How many lines in the entries below contain the word "dropdown"? Reply with the count alone.

**Material provided:**
──────────────────────────────
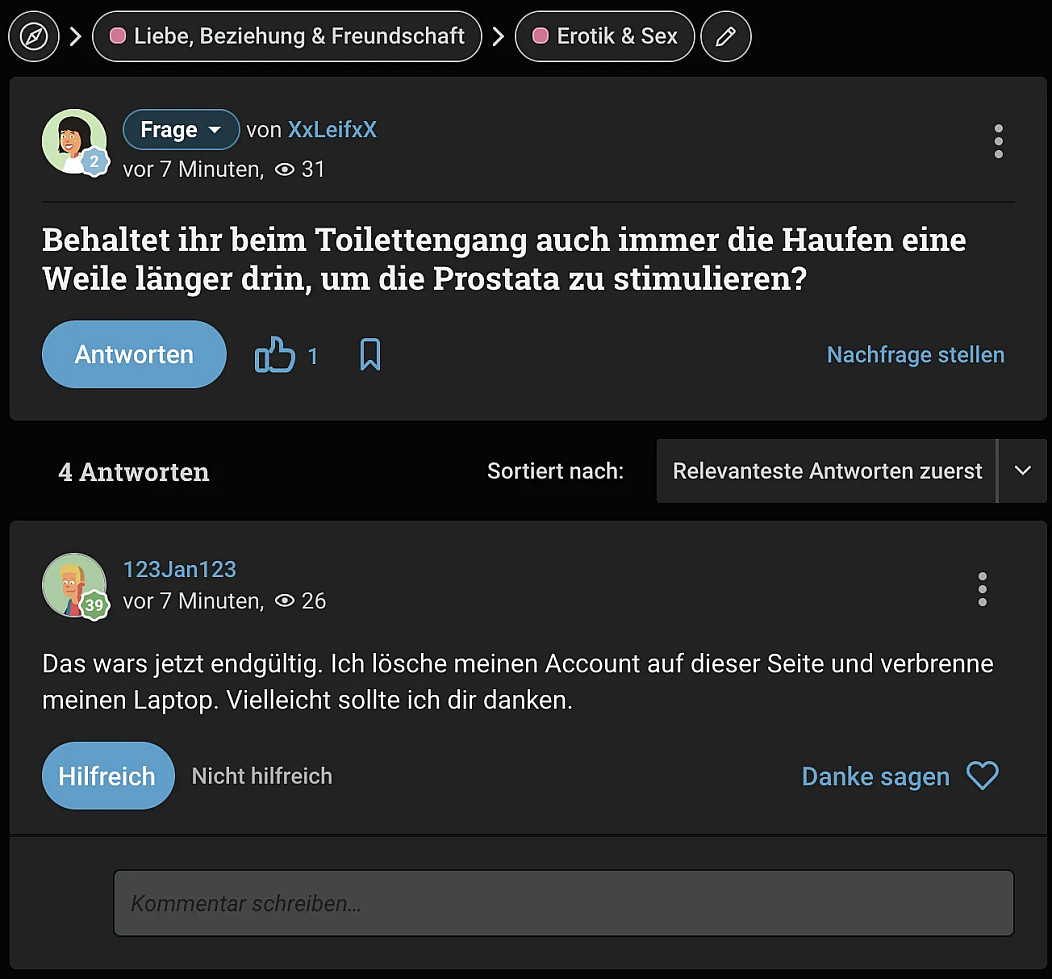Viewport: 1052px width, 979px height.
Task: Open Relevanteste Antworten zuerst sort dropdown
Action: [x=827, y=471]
──────────────────────────────
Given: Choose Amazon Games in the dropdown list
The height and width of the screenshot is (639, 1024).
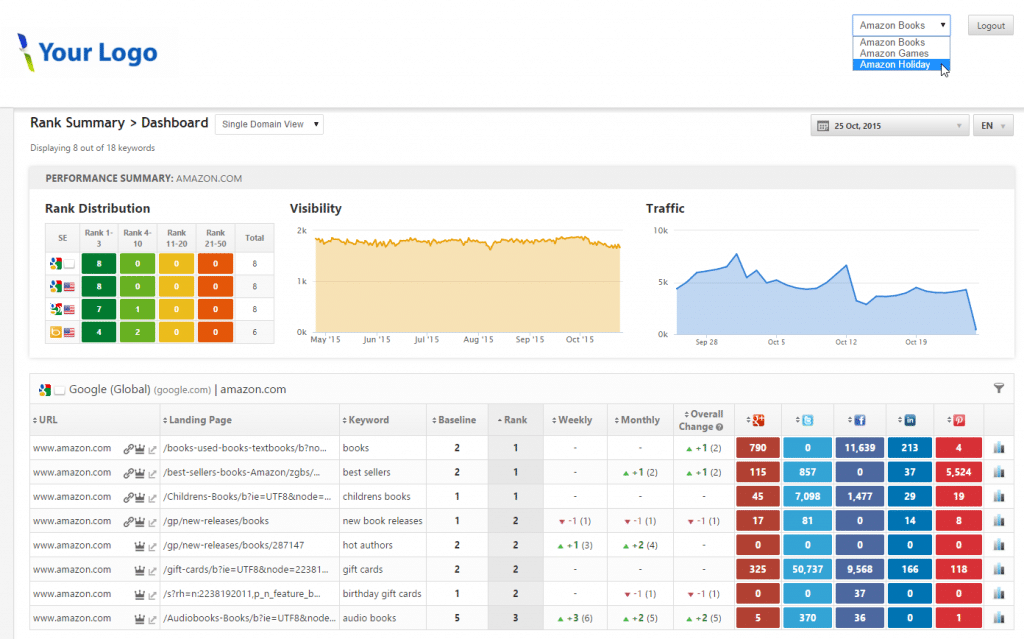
──────────────────────────────
**Written answer:** 2